AIM OF THE EXERCISE => Reproduce the listing below with each "At what coordinates should I click to accomplish" changed to "Which point should I click to", keeping everything else the same.

==================================================

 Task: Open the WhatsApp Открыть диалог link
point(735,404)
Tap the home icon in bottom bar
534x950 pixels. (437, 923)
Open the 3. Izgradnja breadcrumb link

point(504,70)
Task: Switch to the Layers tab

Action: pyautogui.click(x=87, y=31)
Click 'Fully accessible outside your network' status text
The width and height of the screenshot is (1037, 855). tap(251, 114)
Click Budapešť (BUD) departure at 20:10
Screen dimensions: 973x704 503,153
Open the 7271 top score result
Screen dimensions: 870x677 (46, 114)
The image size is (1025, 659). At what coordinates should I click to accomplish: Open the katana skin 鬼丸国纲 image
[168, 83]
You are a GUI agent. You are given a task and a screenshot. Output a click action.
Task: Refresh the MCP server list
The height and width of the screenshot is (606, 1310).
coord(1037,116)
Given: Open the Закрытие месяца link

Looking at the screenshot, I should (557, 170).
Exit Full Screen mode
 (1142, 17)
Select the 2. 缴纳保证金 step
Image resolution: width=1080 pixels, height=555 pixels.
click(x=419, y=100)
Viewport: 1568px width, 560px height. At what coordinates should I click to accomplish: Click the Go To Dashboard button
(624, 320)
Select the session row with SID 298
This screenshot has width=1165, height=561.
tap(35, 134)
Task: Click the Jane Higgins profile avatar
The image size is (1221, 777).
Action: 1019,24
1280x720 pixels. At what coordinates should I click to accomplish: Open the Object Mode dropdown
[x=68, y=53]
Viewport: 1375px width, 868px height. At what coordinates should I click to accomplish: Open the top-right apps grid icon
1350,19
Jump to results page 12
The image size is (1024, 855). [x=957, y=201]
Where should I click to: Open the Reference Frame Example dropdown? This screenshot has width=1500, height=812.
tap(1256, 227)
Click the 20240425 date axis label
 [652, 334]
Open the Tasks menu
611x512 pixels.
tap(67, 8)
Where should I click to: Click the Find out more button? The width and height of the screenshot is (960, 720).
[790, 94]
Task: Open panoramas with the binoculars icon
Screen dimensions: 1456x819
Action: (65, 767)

==================================================

ANSWER IN FULL =>
 Task: Open the WhatsApp Открыть диалог link
point(735,404)
Tap the home icon in bottom bar
534x950 pixels. (437, 923)
Open the 3. Izgradnja breadcrumb link

point(504,70)
Task: Switch to the Layers tab

Action: pyautogui.click(x=87, y=31)
Click 'Fully accessible outside your network' status text
The width and height of the screenshot is (1037, 855). tap(251, 114)
Click Budapešť (BUD) departure at 20:10
Screen dimensions: 973x704 503,153
Open the 7271 top score result
Screen dimensions: 870x677 (46, 114)
The image size is (1025, 659). Which point should I click to: Open the katana skin 鬼丸国纲 image
[168, 83]
You are a GUI agent. You are given a task and a screenshot. Output a click action.
Task: Refresh the MCP server list
The height and width of the screenshot is (606, 1310).
coord(1037,116)
Given: Open the Закрытие месяца link

Looking at the screenshot, I should (557, 170).
Exit Full Screen mode
 (1142, 17)
Select the 2. 缴纳保证金 step
Image resolution: width=1080 pixels, height=555 pixels.
click(x=419, y=100)
Viewport: 1568px width, 560px height. Which point should I click to: Click the Go To Dashboard button
(624, 320)
Select the session row with SID 298
This screenshot has width=1165, height=561.
tap(35, 134)
Task: Click the Jane Higgins profile avatar
The image size is (1221, 777).
Action: 1019,24
1280x720 pixels. Which point should I click to: Open the Object Mode dropdown
[x=68, y=53]
Viewport: 1375px width, 868px height. Which point should I click to: Open the top-right apps grid icon
1350,19
Jump to results page 12
The image size is (1024, 855). [x=957, y=201]
Where should I click to: Open the Reference Frame Example dropdown? This screenshot has width=1500, height=812.
tap(1256, 227)
Click the 20240425 date axis label
 [652, 334]
Open the Tasks menu
611x512 pixels.
tap(67, 8)
Where should I click to: Click the Find out more button? The width and height of the screenshot is (960, 720).
[790, 94]
Task: Open panoramas with the binoculars icon
Screen dimensions: 1456x819
Action: (65, 767)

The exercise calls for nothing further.